Hertz sells off Tesla fleet at discounted price as EV sales slump

TheStreet’s Conway Gittens brings the latest business headlines from the floor of the New York Stock Exchange as markets close for trading Thursday, June 6.

Related: Analyst updates Tesla stock price target as Q2 deliveries loom

Full Video Transcript Below:

I’m Conway Gittens reporting from the New York Stock Exchange. Here’s what we’re watching on TheStreet today.

Sometimes the market needs to take a break. That’s what happened one day after both the Nasdaq & the S&P 500 scaled to new heights. Nvidia, the poster child for the recent bull run, also took a breather as it jostles with apple for the world’s second most valuable company.  

Attention turns to Friday’s all-important jobs report. Analysts are expecting that the U.S. economy added 185,000 new jobs in may, an increase from the month before. The unemployment rate is expected to hold steady at 3.9 percent.
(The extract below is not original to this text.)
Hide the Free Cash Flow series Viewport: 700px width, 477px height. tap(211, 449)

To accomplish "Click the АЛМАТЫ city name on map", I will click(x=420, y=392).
This jobs report sets the stage for the Federal Reserve’s two-day policy meeting, which wraps up June 12th.

In other business headlines: Hertz is dumping Teslas onto the used car market. The rental car agency made a huge mis-step by ordering too many electric cars, and now it’s rushing to offload 30,000 EVs. Tesla makes up roughly one-third of all of Hertz’s global EV fleet.

Since January, Hertz has been aggressively offloading teslas at the nationwide average price of roughly $25,000, according to CNBC. Earlier this year in a regulatory filing, Hertz said, “expenses related to collision and damage, primarily associated with EV, remained high.” in the first quarter, Hertz took a $195 million write-down for depreciation of its EVS.

Hertz’s shifting attitude towards tesla and evs in general comes amid a slump in demand for these energy-friendly models. The price tag for a used EV plunged nearly 32 percent in March compared to a year ago, according to iseecars, led by a 29 percent drop for a used Tesla. Compare that to a minor 3.6 percent drop for the average used car during the same period.

That’ll do it for your daily briefing. From the New York Stock Exchange, I’m Conway Gittens with TheStreet.